Upstairs Lady Anesthesia sat up in bed. She’d tried to counter her insomnia with a novel, but after writing two chapters had given it up as hopeless.
Back in the dining room Lord Buxtingtoncheth’s eldest daughter Primrose, already dressed on flocculent muslin, entered, and promptly tripped over her sister Chrysanthemum. The son Hawthorne then entered and joined the dignified tangle of extremities on the Polynesian carpet.
–selection from Sceptre Over Skegness by R.A.L.B.G. Wavell, O.B.E.
The funny English names reminded me that many years ago when the Harry Potter books were at the peak of their popularity, my Russian husband asked his niece in Moscow if she had read any of the Harry Potter books. She said that she had tried to read one book but was put off by all the weird English names. Instead she said she liked the Russian version of Harry Potter, called, “Tanya Grotter”. I just now read about the series and it turns out that “Tanya Grotter” is a blatant rip-off of the J.K. Rowling books. The series hasn’t been published outside of Russia because of the legal trouble. Anyway, your post today made me Google all of this and learn someting new for the day. Thank you. Now I can go home and sit on the couch and watch mindless TV without any guilt because I’ve reached my knowledge quota for the day.
At the risk of causing your knowledge quota to exceed its limit there was another legal dispute over Harry Potter when the author of The Legend of Rah and Muggles sued Rowling.
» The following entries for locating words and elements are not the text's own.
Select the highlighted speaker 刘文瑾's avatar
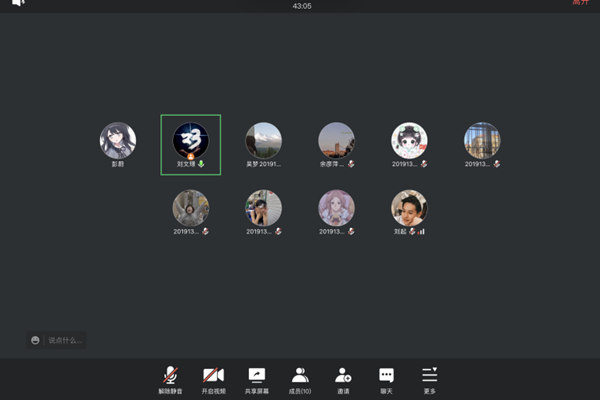The image size is (600, 400). (190, 141)
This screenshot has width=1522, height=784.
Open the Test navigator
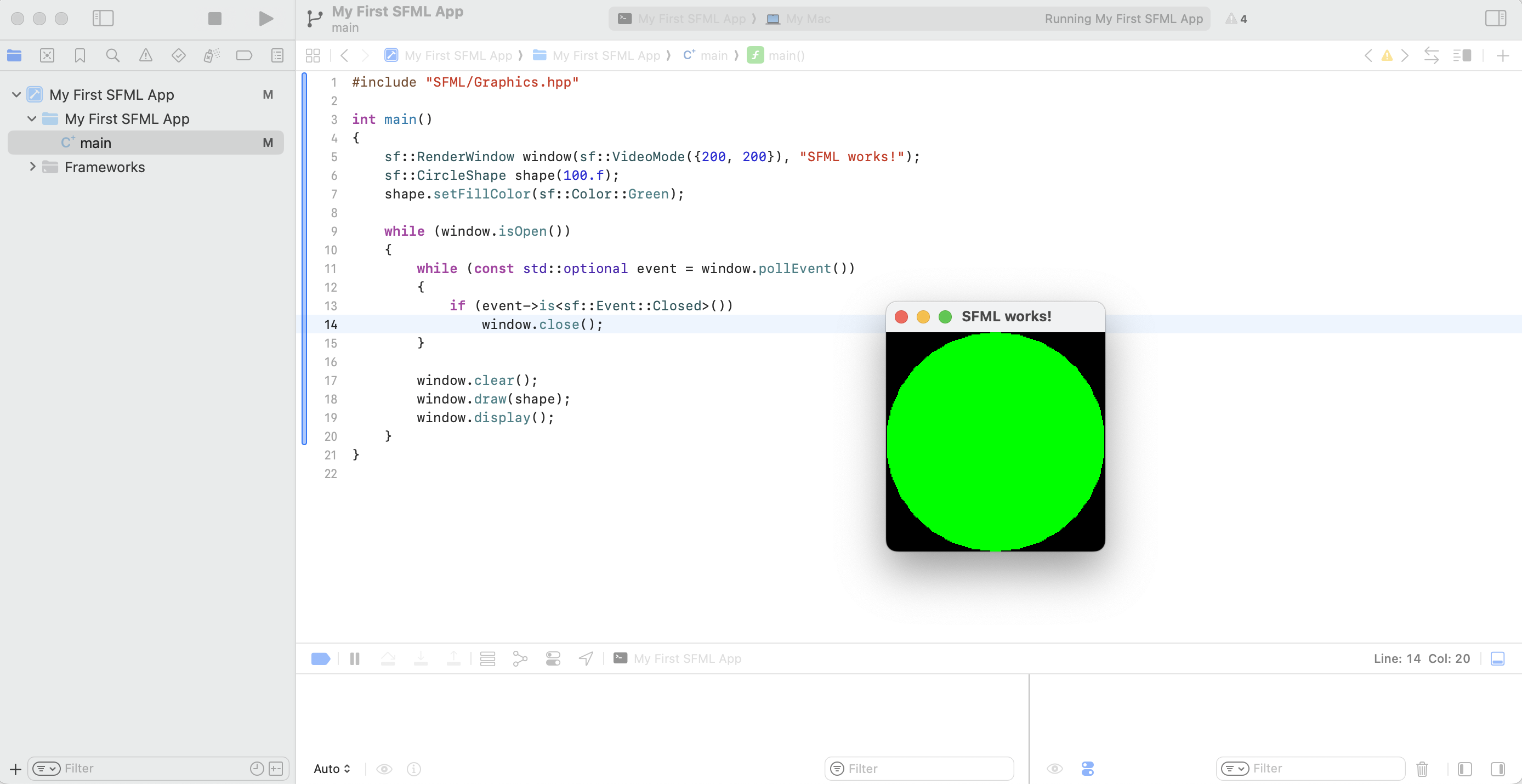(178, 55)
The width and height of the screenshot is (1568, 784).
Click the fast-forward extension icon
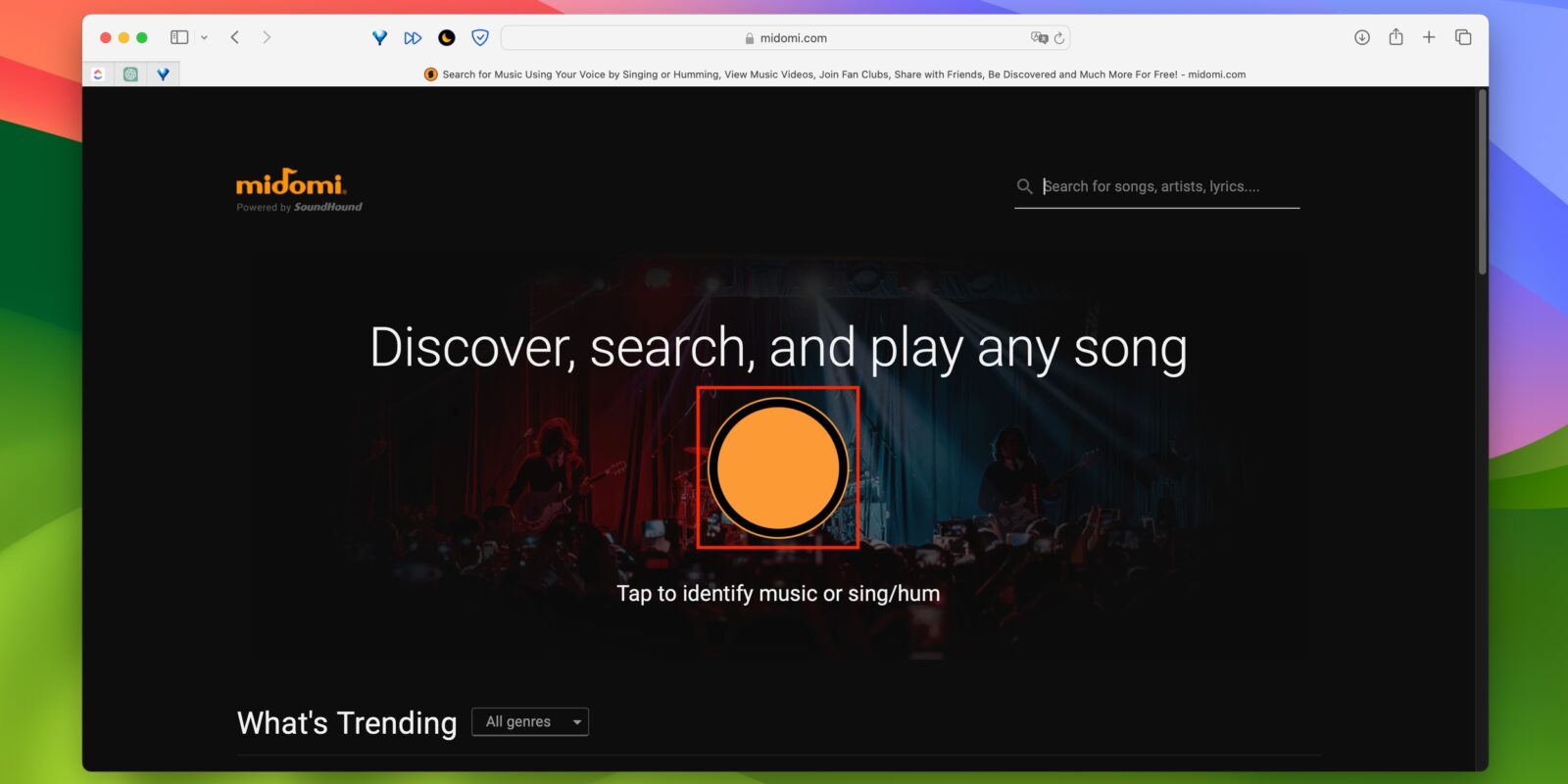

I can’t find the specific article where I read this but I remember the woman’s own lawyer said, “She hasn’t got a case.”
And there were ripoffs of the Harry Potter books in China in which Gandalf showed up as a character.
Everybody wants to get in on the act, I guess.
Naturally, my first passing thought upon reading this riveting literary treasure was of a clip from the Simpsons.
When I first wrote it I thought it was the result of falling asleep during Downton Abbey. It’s actually more comforting to think I might have been channeling Bart Simpson. Or maybe Jimmy Stewart who was across the street from the Simpsons house at the time.
This reminds me of a psychologist I met 20 years ago who — whenever somebody said “I have no idea” about something — always said, “You must have some idea.”
Must you?
It’s possible, I think, to be so ambivalent about something that you have absolutely no idea, but maybe that absence of an idea is an idea in itself. It’s just an idea that defies expression. But then that gets into the question of whether a tree falling in the forest makes a sound if no one’s around to hear it. Is an inexpressible idea really possible? I’m afraid this line of thought could quickly take me down a rabbit hole, and the hole in my backyard is disquieting enough already.